-- Start of SOURCE PASSAGE --

What Is Supply Chain Management
What Is Supply Chain Management
Supply chain management is the management of the flow of goods and services and includes all processes that transform
raw materials into final products. It involves the active streamlining of a business's supply-side activities to maximize
customer value and gain a competitive advantage in the marketplace.
KEY TAKEAWAYS
• Supply chain management (SCM) is the centralized management of the flow of goods and services and includes
all processes that transform raw materials into final products.
• By managing the supply chain, companies can cut excess costs and deliver products to the consumer faster and
more efficiently.
• Good supply chain management keeps companies out of the headlines and away from expensive recalls and
lawsuits.
• The five most critical elements of SCM are developing a strategy, sourcing raw materials, production, distribution,
and returns.
• A supply chain manager is tasked with controlling and reducing costs and avoiding supply shortages.
5 Parts of SCM
Planning
To get the best results from SCM, the process usually begins with planning to match supply with customer and
manufacturing demands. Firms must predict what their future needs will be and act accordingly. This relates to raw
materials needed during each stage of manufacturing, equipment capacity and limitations, and staffing needs along the
SCM process. Large entities often rely on ERP system modules to aggregate information and compile plans.
Sourcing
Efficient SCM processes rely very heavily on strong relationships with suppliers. Sourcing entails working with vendors to
supply the raw materials needed throughout the manufacturing process. A company may be able to plan and work with a
supplier to source goods in advance. However, different industries will have different sourcing requirements. In general,
SCM sourcing includes ensuring:
• the raw materials meet the manufacturing specification needed for the production of goods.
• the prices paid for the goods are in line with market expectations.
• the vendor has the flexibility to deliver emergency materials due to unforeseen events.
• the vendor has a proven record of delivering goods on time and in good quality.
Supply chain management is especially critical when manufacturers are working with perishable goods. When sourcing
goods, firms should be mindful of lead time and how well a supplier can comply with those needs.

-- End of SOURCE PASSAGE --
-- Start of EXTRACTED DATA --

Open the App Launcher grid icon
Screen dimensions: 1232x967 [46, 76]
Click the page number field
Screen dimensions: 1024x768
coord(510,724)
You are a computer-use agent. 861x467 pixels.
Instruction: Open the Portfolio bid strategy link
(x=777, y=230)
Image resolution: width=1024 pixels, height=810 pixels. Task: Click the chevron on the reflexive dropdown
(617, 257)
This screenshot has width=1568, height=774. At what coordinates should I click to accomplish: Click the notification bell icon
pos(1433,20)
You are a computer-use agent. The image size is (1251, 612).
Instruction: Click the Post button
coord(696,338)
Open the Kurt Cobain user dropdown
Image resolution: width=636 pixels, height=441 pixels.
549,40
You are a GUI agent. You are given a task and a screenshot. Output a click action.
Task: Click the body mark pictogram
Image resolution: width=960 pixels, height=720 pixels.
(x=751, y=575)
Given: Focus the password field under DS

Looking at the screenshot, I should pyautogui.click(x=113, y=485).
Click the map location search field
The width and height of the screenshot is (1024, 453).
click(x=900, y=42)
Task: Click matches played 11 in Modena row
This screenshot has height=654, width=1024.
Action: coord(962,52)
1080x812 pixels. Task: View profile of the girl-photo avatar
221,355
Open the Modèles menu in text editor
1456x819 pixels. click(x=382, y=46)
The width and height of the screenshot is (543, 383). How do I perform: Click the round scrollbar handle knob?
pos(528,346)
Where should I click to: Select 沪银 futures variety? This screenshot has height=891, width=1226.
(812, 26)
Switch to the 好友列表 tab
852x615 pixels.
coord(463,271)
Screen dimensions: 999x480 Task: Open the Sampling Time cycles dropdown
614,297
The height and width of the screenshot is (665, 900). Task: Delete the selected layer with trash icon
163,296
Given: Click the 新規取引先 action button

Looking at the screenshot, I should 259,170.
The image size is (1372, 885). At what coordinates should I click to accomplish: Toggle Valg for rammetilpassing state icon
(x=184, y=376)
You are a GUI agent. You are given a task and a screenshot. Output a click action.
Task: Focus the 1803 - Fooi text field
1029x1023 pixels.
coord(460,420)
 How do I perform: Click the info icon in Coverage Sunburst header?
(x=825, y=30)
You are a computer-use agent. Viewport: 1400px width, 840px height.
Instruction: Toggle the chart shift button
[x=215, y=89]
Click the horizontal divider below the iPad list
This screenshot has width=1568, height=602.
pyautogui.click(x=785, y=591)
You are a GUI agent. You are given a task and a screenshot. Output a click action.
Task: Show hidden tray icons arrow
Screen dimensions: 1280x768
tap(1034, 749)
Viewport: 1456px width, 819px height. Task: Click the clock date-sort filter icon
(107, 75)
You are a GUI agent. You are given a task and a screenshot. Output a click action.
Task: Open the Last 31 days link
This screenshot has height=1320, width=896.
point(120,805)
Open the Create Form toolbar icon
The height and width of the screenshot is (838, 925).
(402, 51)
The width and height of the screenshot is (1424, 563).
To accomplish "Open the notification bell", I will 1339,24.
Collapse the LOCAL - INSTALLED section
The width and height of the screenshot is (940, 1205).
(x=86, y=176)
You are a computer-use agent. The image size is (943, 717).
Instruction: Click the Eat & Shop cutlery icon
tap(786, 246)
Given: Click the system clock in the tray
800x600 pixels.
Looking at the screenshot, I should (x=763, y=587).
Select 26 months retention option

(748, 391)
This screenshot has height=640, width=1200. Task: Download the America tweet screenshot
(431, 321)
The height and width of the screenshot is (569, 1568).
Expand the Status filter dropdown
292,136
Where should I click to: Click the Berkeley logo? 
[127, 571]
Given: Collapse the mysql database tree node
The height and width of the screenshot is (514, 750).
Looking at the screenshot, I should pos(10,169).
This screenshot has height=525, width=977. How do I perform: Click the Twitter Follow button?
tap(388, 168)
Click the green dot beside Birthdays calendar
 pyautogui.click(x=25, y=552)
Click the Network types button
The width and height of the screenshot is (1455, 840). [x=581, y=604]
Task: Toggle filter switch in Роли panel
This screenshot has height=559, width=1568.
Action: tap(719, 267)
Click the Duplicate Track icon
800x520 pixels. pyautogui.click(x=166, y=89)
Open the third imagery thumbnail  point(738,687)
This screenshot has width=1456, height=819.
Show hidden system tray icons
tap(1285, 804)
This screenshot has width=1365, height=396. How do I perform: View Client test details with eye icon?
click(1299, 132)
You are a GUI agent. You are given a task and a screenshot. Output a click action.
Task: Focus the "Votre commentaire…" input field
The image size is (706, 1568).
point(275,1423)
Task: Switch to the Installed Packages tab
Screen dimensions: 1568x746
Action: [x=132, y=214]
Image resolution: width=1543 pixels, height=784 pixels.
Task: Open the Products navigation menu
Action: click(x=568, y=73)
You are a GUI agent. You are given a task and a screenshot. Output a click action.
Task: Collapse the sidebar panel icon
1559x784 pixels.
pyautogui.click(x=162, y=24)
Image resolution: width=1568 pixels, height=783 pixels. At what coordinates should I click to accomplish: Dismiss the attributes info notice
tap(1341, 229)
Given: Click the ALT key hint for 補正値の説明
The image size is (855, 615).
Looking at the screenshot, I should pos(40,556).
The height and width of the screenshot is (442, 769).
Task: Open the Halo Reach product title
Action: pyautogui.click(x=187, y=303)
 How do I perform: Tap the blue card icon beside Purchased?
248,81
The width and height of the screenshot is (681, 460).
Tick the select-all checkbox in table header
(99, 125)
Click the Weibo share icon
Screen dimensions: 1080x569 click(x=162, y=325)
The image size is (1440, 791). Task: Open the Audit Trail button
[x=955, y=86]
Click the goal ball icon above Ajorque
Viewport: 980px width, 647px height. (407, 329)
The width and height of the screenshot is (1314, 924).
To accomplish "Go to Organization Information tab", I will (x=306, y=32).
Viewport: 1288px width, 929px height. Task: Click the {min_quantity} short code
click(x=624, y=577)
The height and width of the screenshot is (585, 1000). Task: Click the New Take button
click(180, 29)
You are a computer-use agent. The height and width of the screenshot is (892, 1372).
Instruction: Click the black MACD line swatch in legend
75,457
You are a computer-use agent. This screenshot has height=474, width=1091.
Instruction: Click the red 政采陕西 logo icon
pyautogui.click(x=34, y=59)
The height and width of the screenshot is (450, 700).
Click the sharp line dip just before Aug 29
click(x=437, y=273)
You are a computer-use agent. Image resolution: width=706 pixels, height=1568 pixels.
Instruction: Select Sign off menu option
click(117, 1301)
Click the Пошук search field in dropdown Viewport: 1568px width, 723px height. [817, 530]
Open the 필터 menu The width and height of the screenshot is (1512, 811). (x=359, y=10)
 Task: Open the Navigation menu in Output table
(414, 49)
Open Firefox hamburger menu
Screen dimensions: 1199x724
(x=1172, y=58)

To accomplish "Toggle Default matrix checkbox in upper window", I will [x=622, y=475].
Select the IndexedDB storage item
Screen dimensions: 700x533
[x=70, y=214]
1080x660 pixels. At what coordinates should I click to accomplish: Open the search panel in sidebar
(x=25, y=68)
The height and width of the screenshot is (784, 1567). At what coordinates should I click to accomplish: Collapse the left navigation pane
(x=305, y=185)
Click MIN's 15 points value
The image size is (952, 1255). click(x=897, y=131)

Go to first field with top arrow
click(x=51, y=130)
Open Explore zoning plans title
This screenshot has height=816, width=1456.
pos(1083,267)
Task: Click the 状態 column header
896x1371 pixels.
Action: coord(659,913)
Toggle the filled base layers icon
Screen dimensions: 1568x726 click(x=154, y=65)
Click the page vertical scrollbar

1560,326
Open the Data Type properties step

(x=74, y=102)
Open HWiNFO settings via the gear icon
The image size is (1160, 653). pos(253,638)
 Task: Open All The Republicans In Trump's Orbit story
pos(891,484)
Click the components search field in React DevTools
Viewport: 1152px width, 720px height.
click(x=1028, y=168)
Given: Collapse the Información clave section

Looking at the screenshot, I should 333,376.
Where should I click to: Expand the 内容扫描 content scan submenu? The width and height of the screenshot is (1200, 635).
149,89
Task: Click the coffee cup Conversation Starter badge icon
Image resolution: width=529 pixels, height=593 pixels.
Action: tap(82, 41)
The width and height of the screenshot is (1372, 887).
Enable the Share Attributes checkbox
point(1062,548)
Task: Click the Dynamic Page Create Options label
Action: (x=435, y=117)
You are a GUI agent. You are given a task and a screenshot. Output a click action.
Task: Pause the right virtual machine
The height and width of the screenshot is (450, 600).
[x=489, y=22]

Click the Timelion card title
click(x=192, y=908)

-- End of EXTRACTED DATA --

• _STATED PROBLEM A_: In the passage on supply chain management, what is a supply chain manager tasked with?
• _STATED PROBLEM B_: Reproduce the lines of the records from the line with "The height and width of the screenshot is (665, 900)." up to and including the line with "(x=86, y=176)".
The records bear no relation to the text.

• _FINAL RESULT A_: Controlling and reducing costs and avoiding supply shortages.

• _FINAL RESULT B_:
The height and width of the screenshot is (665, 900). Task: Delete the selected layer with trash icon
163,296
Given: Click the 新規取引先 action button

Looking at the screenshot, I should 259,170.
The image size is (1372, 885). At what coordinates should I click to accomplish: Toggle Valg for rammetilpassing state icon
(x=184, y=376)
You are a GUI agent. You are given a task and a screenshot. Output a click action.
Task: Focus the 1803 - Fooi text field
1029x1023 pixels.
coord(460,420)
 How do I perform: Click the info icon in Coverage Sunburst header?
(x=825, y=30)
You are a computer-use agent. Viewport: 1400px width, 840px height.
Instruction: Toggle the chart shift button
[x=215, y=89]
Click the horizontal divider below the iPad list
This screenshot has width=1568, height=602.
pyautogui.click(x=785, y=591)
You are a GUI agent. You are given a task and a screenshot. Output a click action.
Task: Show hidden tray icons arrow
Screen dimensions: 1280x768
tap(1034, 749)
Viewport: 1456px width, 819px height. Task: Click the clock date-sort filter icon
(107, 75)
You are a GUI agent. You are given a task and a screenshot. Output a click action.
Task: Open the Last 31 days link
This screenshot has height=1320, width=896.
point(120,805)
Open the Create Form toolbar icon
The height and width of the screenshot is (838, 925).
(402, 51)
The width and height of the screenshot is (1424, 563).
To accomplish "Open the notification bell", I will 1339,24.
Collapse the LOCAL - INSTALLED section
The width and height of the screenshot is (940, 1205).
(x=86, y=176)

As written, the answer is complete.